Xi Jinping está encantado con España, con Pedro Sánchez y ahora también con Salvador Illa quien, por cierto, viajó a China durante el verano de 2025 y, entre otras cosas, visitó la sede de Huawei, donde se celebró una reunión de la que misteriosamente no trascendió nada. Meses después, la Generalitat adjudicó a la empresa china y a la catalana Sirt el despliegue y la gestión de la fibra óptica de Cataluña, un contrato valorado en 130 millones de euros. Los perdedores fueron Telefónica y Cellnex.

Esto es importante y, al mismo tiempo, peligroso, no sólo porque supone entregar comunicaciones críticas a los comunistas chinos, sino porque es un espaldarazo a Huawei dentro de la Europa de Ursula von der Leyen, que ha advertido reiteradamente de la amenaza que supone entregarle activos estratégicos.

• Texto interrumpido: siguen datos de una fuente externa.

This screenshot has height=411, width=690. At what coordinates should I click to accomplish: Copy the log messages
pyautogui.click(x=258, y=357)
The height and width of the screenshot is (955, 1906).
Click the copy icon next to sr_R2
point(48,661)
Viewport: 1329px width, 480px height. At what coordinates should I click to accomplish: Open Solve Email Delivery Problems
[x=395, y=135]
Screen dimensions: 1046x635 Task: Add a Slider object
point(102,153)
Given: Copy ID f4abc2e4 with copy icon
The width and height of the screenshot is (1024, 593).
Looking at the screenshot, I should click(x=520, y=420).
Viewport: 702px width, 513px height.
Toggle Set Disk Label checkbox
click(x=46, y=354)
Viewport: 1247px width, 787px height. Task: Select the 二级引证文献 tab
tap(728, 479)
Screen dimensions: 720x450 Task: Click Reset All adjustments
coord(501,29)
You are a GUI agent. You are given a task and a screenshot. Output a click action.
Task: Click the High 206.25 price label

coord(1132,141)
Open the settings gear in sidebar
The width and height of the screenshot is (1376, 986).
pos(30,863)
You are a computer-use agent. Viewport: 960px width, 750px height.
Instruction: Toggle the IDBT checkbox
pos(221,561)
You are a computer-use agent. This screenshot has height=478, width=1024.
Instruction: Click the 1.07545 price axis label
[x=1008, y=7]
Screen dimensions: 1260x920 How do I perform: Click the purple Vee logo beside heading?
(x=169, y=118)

El abrazo a Huawei también implica que en EEUU nos miren con desconfianza y se lo piensen dos veces antes de compartir con España información sensible.

Mientras la mayoría de los países europeos recelan de la empresa china, el president de la Generalitat le concede un contrato de 130 millones de euros al que también optaron Telefónica y Cellnex

Y para colocar cada cosa en su sitio y verlo en su contexto adecuado, no conviene olvidar que el representante de Huawei en el Viejo Continente es un tal José Luis Rodríguez Zapatero, amigo de dictadores y experto en reavivar el guerracivilismo en España.

En esta línea, tampoco conviene pasar por alto que Illa es el socialista más importante para Pedro Sánchez actualmente, del que dependerá su resultado en las próximas elecciones generales, cuando se celebren. Así, tenemos la secuencia Sánchez-Illa-Huawei-Zapatero. ¿Acaso no es bonito?